Эта идея мне нравилась.
— Главное — добудь фотографии, Рай, о'кей? — сказала она и вышла.
Она не рассказала мне о том, другом фотографе, посланном ею до меня и не вернувшемся обратно, — не потому что не хотела меня пугать, а потому что знала: я обижусь, узнав, что был вторым. Кроме того, она хотела поехать со мной и всё спланировала заранее. Мы должны были долететь до Аурангабада, изображая молодоженов, проводящих медовый месяц подальше от фотокамер. Для пущей убедительности и по ряду других соображений мы должны были остановиться в отеле «Рамбагх Палас» и всю ночь заниматься любовью. Чтобы все поверили, что у нас медовый месяц, — ведь мы вторгались на территорию Пилу, где каждый швейцар, каждый чапрасси[124] мог оказаться его осведомителем, — мы должны были отправиться в Аджанту и постоять в темных пещерах, где экскурсовод включает и выключает свет и перед вашим взором появляются и исчезают шедевры буддийской живописи — бодхисаттвы, розовые слоны, полуобнаженные женские фигуры в форме песочных часов с правильными полушариями грудей. Тело Аниты ничуть не уступало изображенным на фресках, и перспектива была заманчива, но я уехал из Бомбея, ничего не сказав ей, и двинулся прямиком в суровое сердце Индии, намереваясь сделать то, за что высмеял Вину, то, что городские жители в этой стране делают крайне редко. Я отправился в сельскую Индию, но не затем, чтобы узнать все про ритмический метод и прерванный акт, а чтобы добраться до моего друга Пилу.

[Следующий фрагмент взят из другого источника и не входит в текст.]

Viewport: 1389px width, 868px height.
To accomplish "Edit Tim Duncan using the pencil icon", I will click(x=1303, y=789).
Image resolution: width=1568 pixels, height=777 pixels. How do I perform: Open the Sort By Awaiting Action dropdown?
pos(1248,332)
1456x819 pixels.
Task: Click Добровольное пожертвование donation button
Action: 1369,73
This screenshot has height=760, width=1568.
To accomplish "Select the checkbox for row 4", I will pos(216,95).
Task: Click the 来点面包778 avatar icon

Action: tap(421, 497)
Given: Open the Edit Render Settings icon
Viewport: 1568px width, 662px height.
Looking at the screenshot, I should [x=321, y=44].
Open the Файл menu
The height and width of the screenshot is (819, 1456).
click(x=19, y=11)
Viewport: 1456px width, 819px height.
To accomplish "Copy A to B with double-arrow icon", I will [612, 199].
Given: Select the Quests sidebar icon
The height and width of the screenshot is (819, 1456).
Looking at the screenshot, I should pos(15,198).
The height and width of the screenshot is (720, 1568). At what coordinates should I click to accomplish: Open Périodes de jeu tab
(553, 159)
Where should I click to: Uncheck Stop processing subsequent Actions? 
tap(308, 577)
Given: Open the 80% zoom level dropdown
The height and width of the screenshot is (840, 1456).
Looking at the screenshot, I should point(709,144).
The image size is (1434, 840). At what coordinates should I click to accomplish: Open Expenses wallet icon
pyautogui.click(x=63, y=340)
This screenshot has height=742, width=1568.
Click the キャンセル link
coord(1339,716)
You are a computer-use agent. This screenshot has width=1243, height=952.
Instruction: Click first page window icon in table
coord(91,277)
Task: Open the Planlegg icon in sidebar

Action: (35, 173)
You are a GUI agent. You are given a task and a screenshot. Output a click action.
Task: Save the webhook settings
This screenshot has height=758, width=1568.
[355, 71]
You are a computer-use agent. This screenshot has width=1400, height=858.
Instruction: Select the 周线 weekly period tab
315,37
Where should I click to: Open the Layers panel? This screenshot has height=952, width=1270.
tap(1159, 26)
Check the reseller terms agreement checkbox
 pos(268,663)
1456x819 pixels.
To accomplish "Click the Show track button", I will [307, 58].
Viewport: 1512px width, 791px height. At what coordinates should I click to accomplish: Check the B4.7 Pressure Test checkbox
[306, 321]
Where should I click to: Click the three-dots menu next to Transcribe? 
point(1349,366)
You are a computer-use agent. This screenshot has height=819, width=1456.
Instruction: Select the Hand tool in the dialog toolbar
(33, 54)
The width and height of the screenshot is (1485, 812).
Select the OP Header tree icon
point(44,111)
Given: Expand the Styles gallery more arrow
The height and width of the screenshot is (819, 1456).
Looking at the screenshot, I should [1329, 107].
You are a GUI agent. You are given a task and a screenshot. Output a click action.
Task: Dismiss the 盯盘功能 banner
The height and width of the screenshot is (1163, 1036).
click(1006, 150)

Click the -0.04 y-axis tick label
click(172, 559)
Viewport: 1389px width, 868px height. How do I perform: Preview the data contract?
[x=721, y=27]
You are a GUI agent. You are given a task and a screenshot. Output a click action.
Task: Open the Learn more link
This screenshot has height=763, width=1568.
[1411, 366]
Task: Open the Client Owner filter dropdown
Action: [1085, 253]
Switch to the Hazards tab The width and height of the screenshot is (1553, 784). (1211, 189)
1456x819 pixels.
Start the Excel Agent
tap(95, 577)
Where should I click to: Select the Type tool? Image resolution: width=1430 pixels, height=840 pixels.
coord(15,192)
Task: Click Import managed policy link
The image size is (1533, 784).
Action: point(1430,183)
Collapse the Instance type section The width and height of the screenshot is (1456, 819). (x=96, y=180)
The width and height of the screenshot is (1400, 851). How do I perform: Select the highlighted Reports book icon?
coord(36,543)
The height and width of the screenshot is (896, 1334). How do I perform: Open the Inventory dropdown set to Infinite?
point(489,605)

Мне надо было уехать после той невероятной единственной ночи с Виной. Конечно я ничего не поджигала. Ты что, думаешь, я сожгла твой дом? И твоя мать тоже так думала? Ну спасибо. Украсть я могла, но я же не сумасшедшая. Она думала встретиться с моей матерью, чтобы предложить ей возмещение убытков. Новые драгоценности взамен старых. Но для этого было уже слишком поздно. Невозможно было заделать появившиеся в нашем мире трещины; что разбилось вдребезги, нельзя снова собрать. Мертвая мать; отец, медленно вращающийся вместе с лопастями вентилятора, распространяющий невыносимый запах. Невиданный плод. Я пытался представить себе, как отнеслась бы Амир Мерчант к возвращению Вины. Думаю, она просто обняла бы ее и вновь открыла бы для нее свое сердце.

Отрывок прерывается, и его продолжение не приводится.